Frequently Asked Questions

How much of the KCNA exam is about architecture?

The Kubernetes Fundamentals domain — which includes architecture, the API, core objects, and containers — is the largest at roughly 46%. Understanding the control plane and worker node components is foundational to nearly half the exam.

Do I need to memorize kubectl commands for the KCNA?

You don’t run commands during the exam, but you should know what common kubectl operations do and which component produces the result. Conceptual understanding matters more than syntax for the KCNA.

What is the difference between the control plane and worker nodes?

The control plane makes decisions and stores cluster state (API server, etcd, scheduler, controller manager). Worker nodes run the actual workloads (kubelet, kube-proxy, container runtime). Decisions and state live in the control plane; execution happens on worker nodes.

Which component schedules Pods onto nodes?

The kube-scheduler. It watches for unscheduled Pods, filters and scores feasible nodes, and binds each Pod to the best one. It does not start the containers — the kubelet and container runtime do that.

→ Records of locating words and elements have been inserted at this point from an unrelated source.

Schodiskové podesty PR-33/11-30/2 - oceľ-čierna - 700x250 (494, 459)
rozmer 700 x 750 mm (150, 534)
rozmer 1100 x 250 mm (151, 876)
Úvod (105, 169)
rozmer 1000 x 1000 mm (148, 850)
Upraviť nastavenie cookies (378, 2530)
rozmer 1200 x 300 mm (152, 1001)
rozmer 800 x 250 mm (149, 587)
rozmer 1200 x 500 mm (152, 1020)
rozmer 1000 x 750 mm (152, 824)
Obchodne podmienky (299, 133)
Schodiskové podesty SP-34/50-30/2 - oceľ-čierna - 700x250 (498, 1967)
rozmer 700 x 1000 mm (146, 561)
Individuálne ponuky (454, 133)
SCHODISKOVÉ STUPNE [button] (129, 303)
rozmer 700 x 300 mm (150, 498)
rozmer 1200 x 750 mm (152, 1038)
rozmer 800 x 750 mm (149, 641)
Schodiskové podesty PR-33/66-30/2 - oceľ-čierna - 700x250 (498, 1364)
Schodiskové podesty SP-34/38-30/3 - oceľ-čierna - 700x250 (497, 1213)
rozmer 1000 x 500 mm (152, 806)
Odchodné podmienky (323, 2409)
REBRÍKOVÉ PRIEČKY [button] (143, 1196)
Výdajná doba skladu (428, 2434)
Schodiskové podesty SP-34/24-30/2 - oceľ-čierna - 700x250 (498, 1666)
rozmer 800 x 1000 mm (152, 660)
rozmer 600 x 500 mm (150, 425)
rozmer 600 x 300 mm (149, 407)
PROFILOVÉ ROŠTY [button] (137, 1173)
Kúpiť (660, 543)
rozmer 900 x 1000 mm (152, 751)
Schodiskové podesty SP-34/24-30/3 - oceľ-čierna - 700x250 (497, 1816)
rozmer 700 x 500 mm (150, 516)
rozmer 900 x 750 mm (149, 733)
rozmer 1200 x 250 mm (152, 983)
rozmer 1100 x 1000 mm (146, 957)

Why are Pods considered ephemeral?

A Pod is not automatically recreated if it dies on its own. Durability comes from higher-level objects: a ReplicaSet maintains a target number of replicas, and a Deployment manages ReplicaSets to provide rolling updates and rollbacks.

What replaced Docker as the container runtime?

Kubernetes removed the Dockershim in v1.24. Clusters now use CRI-compatible runtimes like containerd or CRI-O. Images built with Docker still run, because they follow the OCI image standard.

Conclusion

Kubernetes architecture is the backbone of the KCNA exam, and it rewards a clean mental model over rote memorization. Remember the split: the control plane decides and stores (API server as the front door, etcd as the source of truth, scheduler for placement, controllers for reconciliation), and worker nodes execute (kubelet runs Pods, kube-proxy handles Service networking, the runtime runs containers). On top of that sit the core objects — Pods, ReplicaSets, Deployments, and Services — connected by labels and selectors.

Internalize how a single kubectl apply flows through every component, and the Kubernetes Fundamentals domain becomes the most reliable points on your exam. Reinforce the model with realistic practice, and you’ll walk in able to reason through any architecture scenario the KCNA puts in front of you.